When an imbalanced problem occurs in the training data, learning algorithms will tend to the majority class and misclassify the minority class. This is because negative samples are given small weights when training. Furthermore, some evaluation metrics, such as accuracy and precision, will get high overall scores that mislead the analyst with good performance. However, the model performs poorly on testing data and gives lower recall and F1-score for negative samples. This negative effect makes it very difficult to accurately predicate one of these classes. Thus, we must be sure that our model doesn’t overfit or underfit on one of these classes. Therefore, the methods solving imbalanced problem aim to balance the positive and negative samples.
Methods to deal with class imbalanced problem can be divided into three types: data-level methods, algorithm-level methods, and hybrid techniques. Data-level methods adjust training dataset distribution to reduce the level of class imbalance, which can be mainly divided into under-sampling and over-sampling. Algorithm-level methods attempt to change weights in learning or decision process to increase the importance of minority class. The representative method is cost-sensitive method. Finally, hybrid techniques combine both methods strategically. Data sampling can reduce the impact of category noise, and cost-sensitive learning reduces the model bias for majority class.

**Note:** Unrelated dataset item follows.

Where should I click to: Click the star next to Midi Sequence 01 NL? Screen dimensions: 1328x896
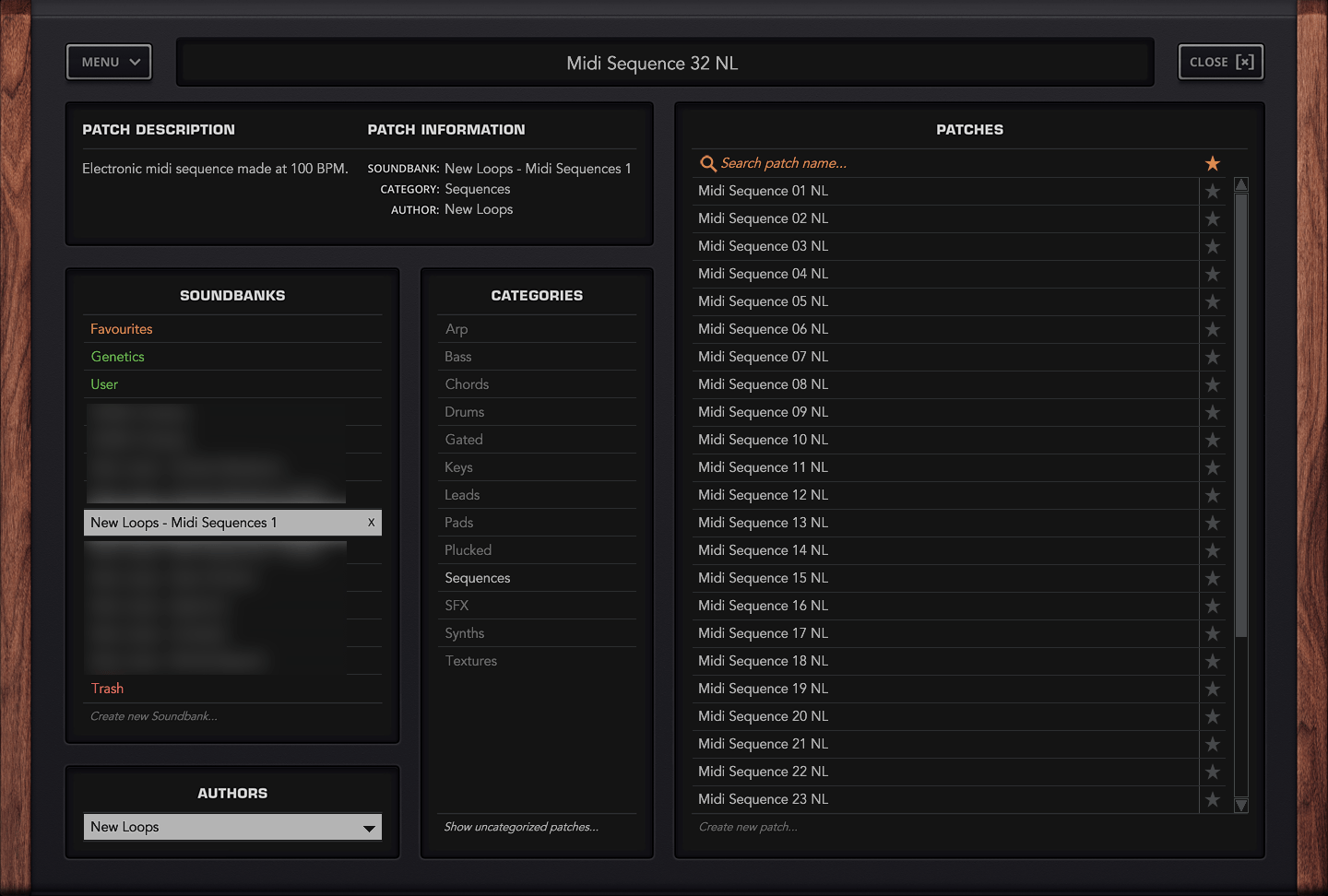pos(1212,191)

The emergence of deep generation models provides inspiration for us to solve sample imbalances. Deep generation models mainly represented are generative adversarial network (GAN), 3 variational autoencoder (VAE), 4 and other models. Compared with VAE and other generation models, GAN is very flexible during training. It does not require too many mathematical assumptions and various approximate inferences to capture data distribution. Therefore, the difficulty of model training is greatly reduced, and it is very successful in generating complex data, including handwritten digits, faces, and CIFAR images. And GAN uses the adversarial loss that has higher resolution than VAE models at generated images.
In this article, we explore the possibilities of applying GAN to handle online transactions imbalance problem by generating negative samples. To deal with the time series characteristics of transactions, we add the long short-term memory (LSTM) 5 layer to GAN, named New_GAN, to generate negative samples of transactions. While using GAN to generate close to the original data distribution, the LSTM network avoids the impact of data time series characteristics on the generated data. At the same time, a sample consistency evaluation model is established for the generated one-dimensional transaction data. The samples generation process will be the generator to capture the actual data distribution and create samples for negative group. The main contributions of this article are as follows:
A new generation model for online transactions samples has been proposed, combined GANs with LSTM networks. The adversarial discriminator guides the generator to produce realistic data with time series by playing a min-max game;
In order to avoid generating data uncontrollable and unrealistic, we update the objective function. In the generator optimization goal, we add feature penalty from real data and generated data during the model training;
We describe an evaluation metric to decide model performance comprehensively. The Kernel MMD (maximum mean discrepancy) 6 and the correlation coefficient are considered from both data distribution and sample attributes relevance respectively.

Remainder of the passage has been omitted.